There's no bitchy killer instinct in our corner of the blogosphere. Maybe it's a female thing (though I'm reluctant to exclude the (few) guys who I count as my blog friends too). Whatever it is, I think that means that we create highly individualized and uniquely inspirational blogs. Sure,
we have a lot in common. But we sing in our own voices. Martha's voice was one of my favourite. And so it made my day when she reopened Nibs. This is where Martha blogs from and what she has to say about it.

Initially I began writing 'Nibs' in our attic family room, but we had some work done on the sheet rock and I ended up having to move into the small guest room. A table was already there just right for my iMac. A wooden trunk holds the printer. It's a tight fit, but thankfully I'm not disturbed by the other members of the family... except for maybe Jasper (our dog) who likes to sleep under the table. The repairs were made in the attic months ago, but as you can see, I haven't bothered to move back.

In case you're curious-
a. & b. I love wallpaper. Here the walls are covered in two papers- a vintage Laura Ashley floral (top) that I bought when I worked for the company and the other (below chair rail) that mimics stenciled leaves.
c. A drawing my mother did in art school.
d. Grandma's framed needlepoint.
e. I can't stand spending money on something when I can do it myself. I made both the fabric-covered shade and...
f. ...the all-fabric roller blind using Stiffy.
g. This is just the 'tip of the iceberg' with my magazine collection. The rest are stored in the den and basement. God forbid when we have to move!
h. Jasper refused to pose. His mid-morning nap was more important.

Thanks Martha!

Simple Home

I'm a huge fan of Bailey's Home & Garden and loved the book Recycled Home. But, I suspect I'll love Simple Home even more. I found some images over on this blog. Don't they just whet your appetite?

Update: I did purchase the book yesterday. It is extremely beautiful. Definitely one to look out for!

Recent acquisitions

Sometimes, when I buy something and don't blog about it I feel like I'm withholding from you! Here are some of my recent acquisitions:

I'm doing a little mini-reno on my bathroom. Mostly this consists of painting the walls, but the prep on my 1930's wall is exacerbating. Once the painting is done, I'm going to put some pretty film on my huge window. I feel for this one by Emma Jeffs at Modern Karibou.

And, while I was on Modern Karibou I couldn't resist a little browsing of their Dwellstudio inventory. I'm tempted by this bath mat, but will hold off for now. And, of course, Dwell bedding is a constant fave. For now, though, I settled for these lovely napkins. Completely my colours!

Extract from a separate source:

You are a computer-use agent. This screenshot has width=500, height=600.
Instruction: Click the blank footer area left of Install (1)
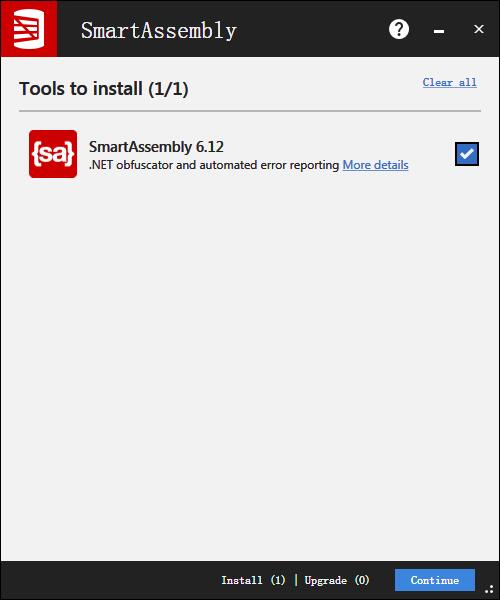(x=109, y=580)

Finally, don't you love this tote from Etsy seller Darcyart? My tote collection is ridiculous, but apparently there's no stopping me. And this shopping list is perfection. I do so love me a pamplemousse!


How was your week? Are you as happy as I am that it's Friday?

I was crazy busy this week. Every night I had a to-do list as long as my arm and when I wasn't knocking things off it, I was adding more on. Most are projects I've taken on myself, so it's not that I'm not having fun. But there are so many hours in the evening and I get caught up in my projects and then look at the clock and I've had no downtime. This weekend I'm going to try to do both. I'm painting my bathroom and finishing one creative project that I'm really excited about. But I'm hoping to hang out with some friends and get up to high-jinx too.

This week, I loved Chelsea's neighbour's beautiful home and Stephanie's New York apartment. I really liked Kate Sheperd's work seen over on Dear Ada and (no shock here) I'm crazy for the new Heath collaboration blogged on Lovely Morning. I also admired these red accents, though I'm not sure I'm brave enough. And how stunningly pensive are these photographs from David Eustace, spotted over on Olivet? Finally, I'm so excited for Maria of Vintage Simple who had a photo shoot at her home this week. I can't wait to see the amazing results!

Wishing you all a lovely, and inspired, weekend!

Image credits: 1. .. remnant .., 2. Light gives of itself freely, filling all available space, 3. new, 4. Little Circles

PS: The giveaway winners are Geisslein and Laura Gunkelman. Congrats ladies!